Leaving was strange. August 9th, my son came to take me home. I introduced him to everyone before we left. My card partner walked me to the door, hands on her walker, eyes straight ahead. She was the matriarch of the ward, but here I noticed a child-like vulnerability in her that I found touching and gave her a big hug. It was raining, so I stood out on the hospital sidewalk as my son retrieved the car–and I had nothing to reference. We stopped for groceries and I felt like an alien in the store, like I occupied a liminal, hidden space. I balked at the idea of my apartment being “home.” The apartment, this town was not my home and never had been. I had moved there in order to tend my elderly mother, and I should have moved out long ago.

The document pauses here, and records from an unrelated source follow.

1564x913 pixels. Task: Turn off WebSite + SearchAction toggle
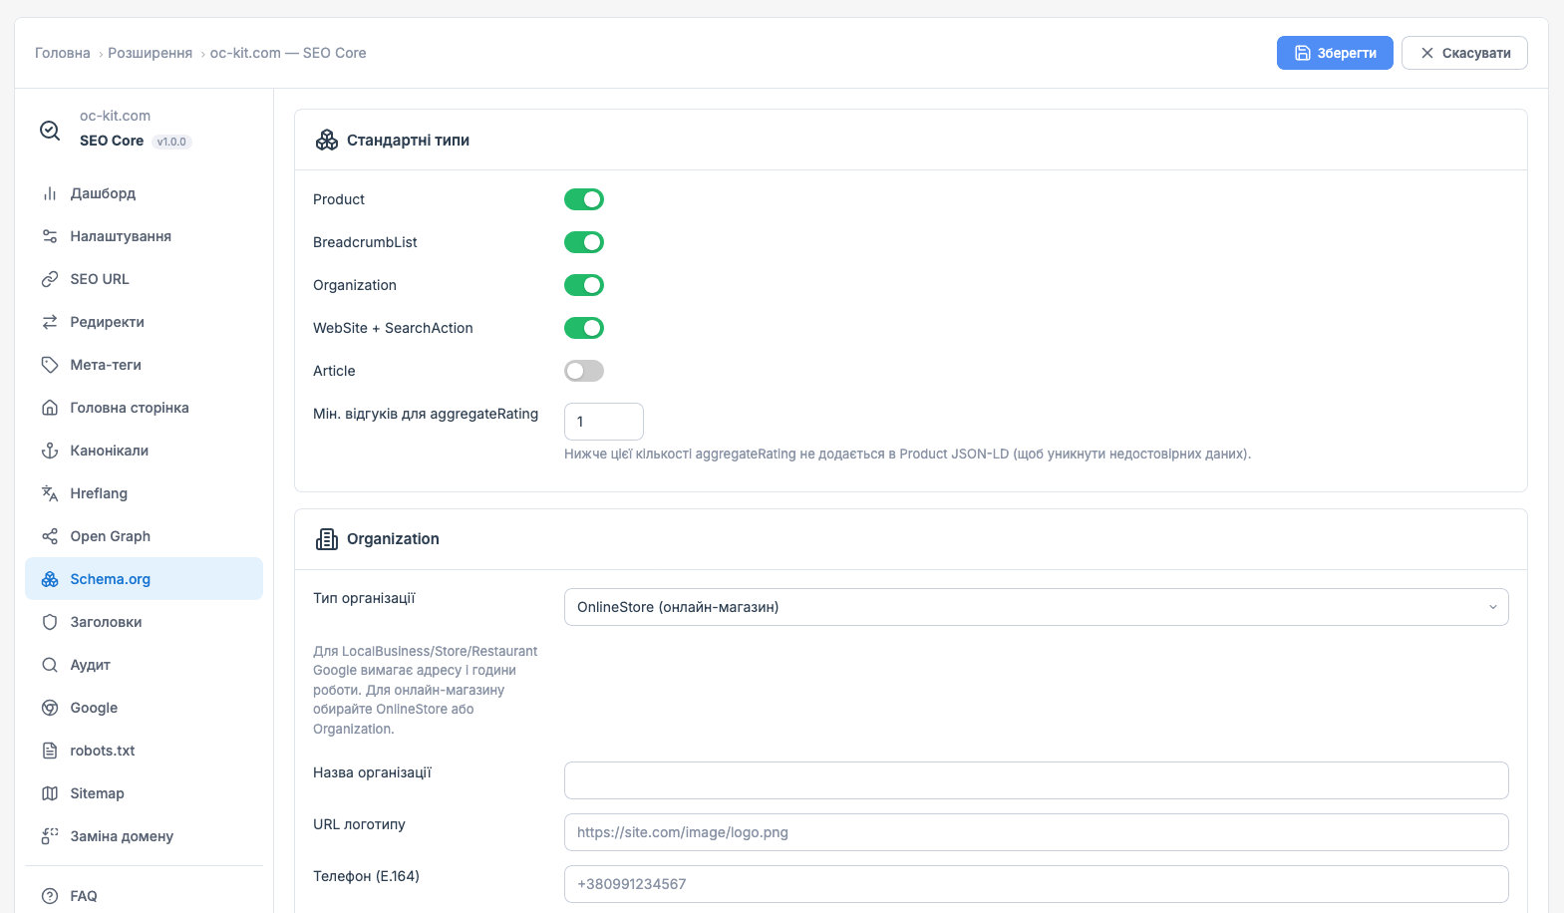(584, 328)
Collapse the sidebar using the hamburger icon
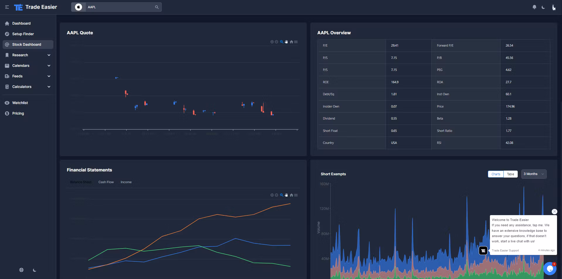 click(x=7, y=7)
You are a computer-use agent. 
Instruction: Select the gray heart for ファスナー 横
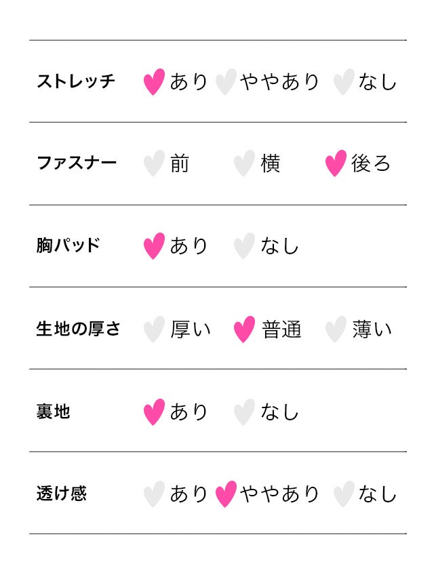(x=244, y=163)
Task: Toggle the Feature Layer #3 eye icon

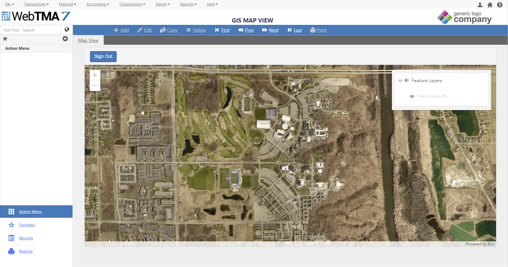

I’m sharing this with you, because there is a mental health crisis–this isn't just me. I want you to consider who in your circle of friends might be at their threshold. I would bet money there is someone. The loneliness I experienced was real, and brutally soul crushing. I am different now and still uncertain, which I do not care for. The gift is that I am aware of what happened, observed it all in the broader context. I have always seen life in relation to the cosmos, so I’m offering this quote from N.J. Berrill, “…Above all, we need not be afraid, either of the universe at large in all its’ oneness and multiplicity, or of our own nature which itself has been created by a star.” If life meant nothing we would all be bankers, but because meaning is the thing, we each experience different paradigms, some of us relegated to the darker realms. I am grateful for my experience; I get to wear my boots again, but this doesn’t mean that I’m not…furious.